Beth Brainerd / Lila Gierasch / Table of Contents / Home


by Elizabeth Luciano '86, '96G

Biologist Beth Brainerd has an unusual officemate. He resides in a glass terrarium at the foot of her desk, and he ruffles his collar, called a "dewlap," when faced with a figurine he views as a rival. He's an iguana: a yard-long, grayish-green lizard.

"It's nice to have the critters around," says Brainerd happily, motioning around her lab, a bright and spacious area on the second floor of Morrill Science Center that she shares with about two dozen fellow animals, mostly reptiles and amphibians. A fish kite hangs from the ceiling, and a vine climbs a pipe to the ceiling. Posters detailing Brainerd's work in animal biomechanics stand nearby.
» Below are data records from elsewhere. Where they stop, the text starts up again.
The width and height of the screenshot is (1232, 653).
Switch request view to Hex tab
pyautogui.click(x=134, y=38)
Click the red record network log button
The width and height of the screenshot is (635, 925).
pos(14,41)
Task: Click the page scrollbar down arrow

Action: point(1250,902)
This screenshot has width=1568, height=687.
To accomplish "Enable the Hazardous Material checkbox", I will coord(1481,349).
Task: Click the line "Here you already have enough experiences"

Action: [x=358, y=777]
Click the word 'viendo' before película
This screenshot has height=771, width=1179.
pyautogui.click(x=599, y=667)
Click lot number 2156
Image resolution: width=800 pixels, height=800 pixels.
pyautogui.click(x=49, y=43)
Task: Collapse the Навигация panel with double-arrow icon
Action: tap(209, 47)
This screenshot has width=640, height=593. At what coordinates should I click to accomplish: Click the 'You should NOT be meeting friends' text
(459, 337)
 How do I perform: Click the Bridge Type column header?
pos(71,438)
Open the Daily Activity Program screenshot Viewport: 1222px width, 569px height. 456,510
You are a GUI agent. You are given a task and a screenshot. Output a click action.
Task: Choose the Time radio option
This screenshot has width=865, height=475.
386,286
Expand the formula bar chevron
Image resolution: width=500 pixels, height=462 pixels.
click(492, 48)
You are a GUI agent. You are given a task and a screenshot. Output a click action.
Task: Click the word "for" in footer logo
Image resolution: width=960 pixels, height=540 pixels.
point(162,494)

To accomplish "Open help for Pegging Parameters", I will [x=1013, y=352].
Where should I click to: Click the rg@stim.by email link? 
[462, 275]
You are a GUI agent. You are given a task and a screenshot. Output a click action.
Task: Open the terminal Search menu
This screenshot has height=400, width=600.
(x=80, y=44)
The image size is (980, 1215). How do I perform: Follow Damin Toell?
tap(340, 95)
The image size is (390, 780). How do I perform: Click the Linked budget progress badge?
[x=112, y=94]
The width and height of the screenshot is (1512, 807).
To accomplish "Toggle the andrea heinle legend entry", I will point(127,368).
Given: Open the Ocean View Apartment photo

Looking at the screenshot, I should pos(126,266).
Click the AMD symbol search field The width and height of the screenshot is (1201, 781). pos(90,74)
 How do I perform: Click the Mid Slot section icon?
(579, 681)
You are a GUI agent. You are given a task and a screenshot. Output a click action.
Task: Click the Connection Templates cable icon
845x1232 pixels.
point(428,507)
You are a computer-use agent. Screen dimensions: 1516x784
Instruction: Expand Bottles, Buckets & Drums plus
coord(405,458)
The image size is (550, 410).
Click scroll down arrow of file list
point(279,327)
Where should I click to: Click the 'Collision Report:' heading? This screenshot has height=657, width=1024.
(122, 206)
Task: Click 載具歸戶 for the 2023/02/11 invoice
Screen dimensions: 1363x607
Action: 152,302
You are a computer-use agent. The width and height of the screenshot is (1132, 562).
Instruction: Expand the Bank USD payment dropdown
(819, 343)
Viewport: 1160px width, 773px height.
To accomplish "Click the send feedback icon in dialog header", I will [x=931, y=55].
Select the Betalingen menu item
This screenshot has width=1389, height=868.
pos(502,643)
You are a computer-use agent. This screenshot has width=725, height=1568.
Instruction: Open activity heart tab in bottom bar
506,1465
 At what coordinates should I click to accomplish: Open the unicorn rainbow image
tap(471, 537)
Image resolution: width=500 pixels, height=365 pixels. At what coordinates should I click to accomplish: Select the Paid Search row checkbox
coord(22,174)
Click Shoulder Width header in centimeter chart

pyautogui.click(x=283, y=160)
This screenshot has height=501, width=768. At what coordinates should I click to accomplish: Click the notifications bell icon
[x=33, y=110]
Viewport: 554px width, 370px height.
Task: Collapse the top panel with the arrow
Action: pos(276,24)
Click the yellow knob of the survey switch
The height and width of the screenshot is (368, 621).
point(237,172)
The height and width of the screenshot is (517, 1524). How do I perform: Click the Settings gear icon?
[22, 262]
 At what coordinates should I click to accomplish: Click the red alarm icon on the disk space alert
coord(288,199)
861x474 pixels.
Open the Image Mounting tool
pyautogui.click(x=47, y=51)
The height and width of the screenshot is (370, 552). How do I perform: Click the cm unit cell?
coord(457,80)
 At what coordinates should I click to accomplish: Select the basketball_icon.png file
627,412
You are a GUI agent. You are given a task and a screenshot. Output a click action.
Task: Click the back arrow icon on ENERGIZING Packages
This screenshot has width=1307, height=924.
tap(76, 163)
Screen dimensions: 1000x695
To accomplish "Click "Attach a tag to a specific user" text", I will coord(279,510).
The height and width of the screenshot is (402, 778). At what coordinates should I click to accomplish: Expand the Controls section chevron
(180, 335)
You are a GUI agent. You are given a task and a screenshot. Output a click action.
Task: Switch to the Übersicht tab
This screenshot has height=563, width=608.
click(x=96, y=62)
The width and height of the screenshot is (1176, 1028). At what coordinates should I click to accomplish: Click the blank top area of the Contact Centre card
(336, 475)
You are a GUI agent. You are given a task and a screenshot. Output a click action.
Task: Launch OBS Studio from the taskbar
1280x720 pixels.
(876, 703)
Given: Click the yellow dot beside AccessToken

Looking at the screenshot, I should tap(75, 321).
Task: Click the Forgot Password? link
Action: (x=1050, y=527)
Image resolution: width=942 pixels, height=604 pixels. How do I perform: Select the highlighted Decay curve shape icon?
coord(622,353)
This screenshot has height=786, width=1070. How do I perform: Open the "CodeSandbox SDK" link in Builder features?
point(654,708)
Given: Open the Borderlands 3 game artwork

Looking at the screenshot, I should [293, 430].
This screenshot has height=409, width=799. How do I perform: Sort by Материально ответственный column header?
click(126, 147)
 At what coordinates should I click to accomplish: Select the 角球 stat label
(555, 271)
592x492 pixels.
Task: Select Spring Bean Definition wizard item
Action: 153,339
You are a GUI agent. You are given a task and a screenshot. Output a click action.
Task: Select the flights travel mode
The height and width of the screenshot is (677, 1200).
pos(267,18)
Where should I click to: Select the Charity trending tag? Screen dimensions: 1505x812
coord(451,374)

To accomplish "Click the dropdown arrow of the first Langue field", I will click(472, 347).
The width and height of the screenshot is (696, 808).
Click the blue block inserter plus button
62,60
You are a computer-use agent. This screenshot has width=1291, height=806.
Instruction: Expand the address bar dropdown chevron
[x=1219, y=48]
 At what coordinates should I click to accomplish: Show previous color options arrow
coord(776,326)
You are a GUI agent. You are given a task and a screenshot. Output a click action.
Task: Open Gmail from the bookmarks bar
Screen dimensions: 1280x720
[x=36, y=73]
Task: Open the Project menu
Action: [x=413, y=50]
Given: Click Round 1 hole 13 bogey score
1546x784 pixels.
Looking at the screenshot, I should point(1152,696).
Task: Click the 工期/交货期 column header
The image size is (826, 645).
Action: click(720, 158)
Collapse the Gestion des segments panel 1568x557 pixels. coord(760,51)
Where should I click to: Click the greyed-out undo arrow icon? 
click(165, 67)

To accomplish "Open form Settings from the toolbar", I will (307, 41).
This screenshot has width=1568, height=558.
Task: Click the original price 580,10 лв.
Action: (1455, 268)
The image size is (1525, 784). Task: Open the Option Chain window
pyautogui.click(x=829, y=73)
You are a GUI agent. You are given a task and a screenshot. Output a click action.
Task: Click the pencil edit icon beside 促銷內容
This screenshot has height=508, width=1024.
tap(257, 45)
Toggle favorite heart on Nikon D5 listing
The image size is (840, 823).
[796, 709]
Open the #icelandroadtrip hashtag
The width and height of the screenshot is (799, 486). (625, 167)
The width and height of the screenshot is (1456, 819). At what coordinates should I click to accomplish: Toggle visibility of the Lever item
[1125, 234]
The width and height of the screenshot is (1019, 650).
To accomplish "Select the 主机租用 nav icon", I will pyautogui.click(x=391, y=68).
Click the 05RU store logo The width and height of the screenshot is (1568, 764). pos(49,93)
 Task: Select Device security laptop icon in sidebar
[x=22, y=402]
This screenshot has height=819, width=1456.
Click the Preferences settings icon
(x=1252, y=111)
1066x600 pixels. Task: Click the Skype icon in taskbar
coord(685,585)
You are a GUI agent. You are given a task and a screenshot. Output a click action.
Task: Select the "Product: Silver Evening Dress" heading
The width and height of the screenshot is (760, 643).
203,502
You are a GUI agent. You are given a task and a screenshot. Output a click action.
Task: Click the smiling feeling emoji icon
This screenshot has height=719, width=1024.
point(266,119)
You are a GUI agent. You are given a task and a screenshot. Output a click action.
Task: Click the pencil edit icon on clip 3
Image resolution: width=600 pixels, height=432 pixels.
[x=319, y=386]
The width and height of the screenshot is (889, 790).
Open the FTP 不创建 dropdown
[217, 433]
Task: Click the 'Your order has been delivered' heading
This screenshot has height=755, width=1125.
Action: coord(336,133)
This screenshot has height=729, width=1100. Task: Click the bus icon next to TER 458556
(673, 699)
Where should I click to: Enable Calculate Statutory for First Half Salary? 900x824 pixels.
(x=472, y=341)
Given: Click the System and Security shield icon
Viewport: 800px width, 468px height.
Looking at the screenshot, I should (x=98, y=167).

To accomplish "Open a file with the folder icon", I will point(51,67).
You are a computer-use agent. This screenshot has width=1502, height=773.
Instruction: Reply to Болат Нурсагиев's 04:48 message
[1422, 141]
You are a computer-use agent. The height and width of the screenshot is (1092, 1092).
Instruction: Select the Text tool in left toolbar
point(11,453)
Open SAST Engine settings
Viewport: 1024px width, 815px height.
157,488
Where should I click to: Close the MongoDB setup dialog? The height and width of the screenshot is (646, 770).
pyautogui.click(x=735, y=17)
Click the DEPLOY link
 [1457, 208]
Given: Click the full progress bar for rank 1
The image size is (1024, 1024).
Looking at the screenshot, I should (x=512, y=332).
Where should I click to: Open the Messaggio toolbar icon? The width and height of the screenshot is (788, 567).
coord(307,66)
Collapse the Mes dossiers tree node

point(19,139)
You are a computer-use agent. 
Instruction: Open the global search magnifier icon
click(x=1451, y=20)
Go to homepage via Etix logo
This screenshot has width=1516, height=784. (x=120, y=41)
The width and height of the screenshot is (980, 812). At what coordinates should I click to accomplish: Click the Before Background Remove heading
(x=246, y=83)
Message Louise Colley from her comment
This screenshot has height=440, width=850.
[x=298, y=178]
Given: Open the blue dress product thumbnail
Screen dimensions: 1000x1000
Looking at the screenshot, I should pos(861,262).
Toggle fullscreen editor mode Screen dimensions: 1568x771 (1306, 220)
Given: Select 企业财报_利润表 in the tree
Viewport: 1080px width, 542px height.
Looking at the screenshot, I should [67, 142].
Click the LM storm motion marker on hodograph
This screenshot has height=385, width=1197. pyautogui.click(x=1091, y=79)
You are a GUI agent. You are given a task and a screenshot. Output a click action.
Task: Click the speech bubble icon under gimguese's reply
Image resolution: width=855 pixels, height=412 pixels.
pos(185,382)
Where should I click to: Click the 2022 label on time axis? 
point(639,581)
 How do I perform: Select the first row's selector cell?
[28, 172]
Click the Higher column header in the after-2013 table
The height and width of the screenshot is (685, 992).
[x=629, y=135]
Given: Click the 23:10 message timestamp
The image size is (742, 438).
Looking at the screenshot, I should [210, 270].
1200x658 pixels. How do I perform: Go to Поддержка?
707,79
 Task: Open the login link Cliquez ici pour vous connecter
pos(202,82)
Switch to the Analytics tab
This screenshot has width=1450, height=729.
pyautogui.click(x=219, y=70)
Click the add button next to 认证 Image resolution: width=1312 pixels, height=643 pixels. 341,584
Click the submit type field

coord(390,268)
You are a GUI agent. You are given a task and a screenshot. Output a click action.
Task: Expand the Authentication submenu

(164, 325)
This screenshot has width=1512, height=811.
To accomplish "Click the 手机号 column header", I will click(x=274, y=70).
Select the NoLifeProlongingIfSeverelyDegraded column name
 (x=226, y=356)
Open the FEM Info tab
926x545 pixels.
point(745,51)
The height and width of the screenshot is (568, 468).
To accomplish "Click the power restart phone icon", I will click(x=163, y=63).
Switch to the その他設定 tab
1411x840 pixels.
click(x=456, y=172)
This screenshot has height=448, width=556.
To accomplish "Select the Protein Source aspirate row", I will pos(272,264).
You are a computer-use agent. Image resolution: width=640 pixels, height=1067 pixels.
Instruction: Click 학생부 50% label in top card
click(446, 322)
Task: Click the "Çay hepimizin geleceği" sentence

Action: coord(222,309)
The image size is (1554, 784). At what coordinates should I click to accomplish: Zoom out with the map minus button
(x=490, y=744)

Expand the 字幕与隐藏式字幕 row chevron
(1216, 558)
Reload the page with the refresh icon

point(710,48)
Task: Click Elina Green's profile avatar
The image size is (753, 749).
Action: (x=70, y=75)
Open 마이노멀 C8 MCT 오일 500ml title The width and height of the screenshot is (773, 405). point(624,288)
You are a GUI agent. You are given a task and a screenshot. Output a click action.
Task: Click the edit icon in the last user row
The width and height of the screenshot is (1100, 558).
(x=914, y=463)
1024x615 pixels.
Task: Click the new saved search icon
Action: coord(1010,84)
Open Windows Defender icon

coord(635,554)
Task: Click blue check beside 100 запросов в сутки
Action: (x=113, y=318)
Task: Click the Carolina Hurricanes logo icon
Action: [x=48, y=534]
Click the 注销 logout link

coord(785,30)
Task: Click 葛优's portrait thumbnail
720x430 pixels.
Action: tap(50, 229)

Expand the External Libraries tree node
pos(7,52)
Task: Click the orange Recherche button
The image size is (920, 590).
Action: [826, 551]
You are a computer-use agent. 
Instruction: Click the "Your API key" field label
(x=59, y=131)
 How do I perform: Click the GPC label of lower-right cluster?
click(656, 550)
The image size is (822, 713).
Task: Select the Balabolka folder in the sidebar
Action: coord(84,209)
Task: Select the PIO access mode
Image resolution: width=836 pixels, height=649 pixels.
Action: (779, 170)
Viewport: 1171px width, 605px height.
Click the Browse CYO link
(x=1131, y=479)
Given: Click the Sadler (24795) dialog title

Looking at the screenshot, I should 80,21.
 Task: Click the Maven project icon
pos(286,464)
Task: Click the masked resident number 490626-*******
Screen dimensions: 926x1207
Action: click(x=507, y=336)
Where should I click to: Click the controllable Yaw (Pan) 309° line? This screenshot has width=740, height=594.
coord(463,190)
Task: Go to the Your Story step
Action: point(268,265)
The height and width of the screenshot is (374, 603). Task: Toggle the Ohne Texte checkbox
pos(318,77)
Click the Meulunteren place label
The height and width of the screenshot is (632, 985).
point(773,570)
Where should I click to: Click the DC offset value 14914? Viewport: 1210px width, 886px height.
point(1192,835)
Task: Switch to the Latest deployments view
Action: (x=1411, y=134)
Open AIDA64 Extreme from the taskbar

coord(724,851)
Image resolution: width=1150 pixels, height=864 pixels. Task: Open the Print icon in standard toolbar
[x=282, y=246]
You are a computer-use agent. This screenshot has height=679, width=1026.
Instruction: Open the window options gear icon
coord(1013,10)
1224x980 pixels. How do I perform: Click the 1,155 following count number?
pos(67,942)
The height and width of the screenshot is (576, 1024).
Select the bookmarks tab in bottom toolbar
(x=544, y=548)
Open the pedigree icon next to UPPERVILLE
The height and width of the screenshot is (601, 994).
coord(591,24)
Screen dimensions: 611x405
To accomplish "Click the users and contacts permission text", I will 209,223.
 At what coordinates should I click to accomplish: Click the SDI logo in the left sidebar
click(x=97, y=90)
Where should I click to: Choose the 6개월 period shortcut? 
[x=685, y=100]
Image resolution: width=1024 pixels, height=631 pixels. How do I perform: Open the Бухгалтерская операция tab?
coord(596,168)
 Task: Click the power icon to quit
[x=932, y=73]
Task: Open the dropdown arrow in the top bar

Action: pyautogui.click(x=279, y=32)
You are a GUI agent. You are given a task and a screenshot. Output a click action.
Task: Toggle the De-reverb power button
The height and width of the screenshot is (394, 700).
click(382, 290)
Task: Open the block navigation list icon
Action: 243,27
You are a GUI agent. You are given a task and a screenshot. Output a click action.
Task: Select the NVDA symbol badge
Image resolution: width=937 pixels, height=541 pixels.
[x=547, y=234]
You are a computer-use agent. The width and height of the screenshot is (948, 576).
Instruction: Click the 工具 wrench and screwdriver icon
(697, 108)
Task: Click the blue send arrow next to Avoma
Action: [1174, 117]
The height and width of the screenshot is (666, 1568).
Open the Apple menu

Though Brainerd delights in these "critters," it's clear they're not pets. Her interest is intellectual, and she delights as well in sharing that interest, in calling attention to animals that are particularly striking.

She points out a dark-green guy with bright yellow markings: a tiger salamander, native to North Carolina. "He's pretty dramatic-looking," she says admiringly. She stops to check on a monitor lizard. "Very prehistoric-looking, aren't they?"

Behind a heavy metal door in the lab's "cold room," an enclosure the size and temperature of a meat locker, resides another North Carolinian, a hellbender salamander. Members of this tribe look as if they're made of brown rock. They have fingers, toes, and two respiratory systems. (Hellbenders live in water and prefer to breathe through their skin. But if the water isn't clean or cool enough, they'll rise to the surface and take a breath through their nostrils instead.) "Isn't he great?" asks Brainerd.

Then there's a larval tiger salamander that will grow to look like the green-and-yellow adult. You'd never know it now: this lumpish, four-inch-long creature is translucent, and has what looks like a feathery mane around its neck. External gills, says Brainerd.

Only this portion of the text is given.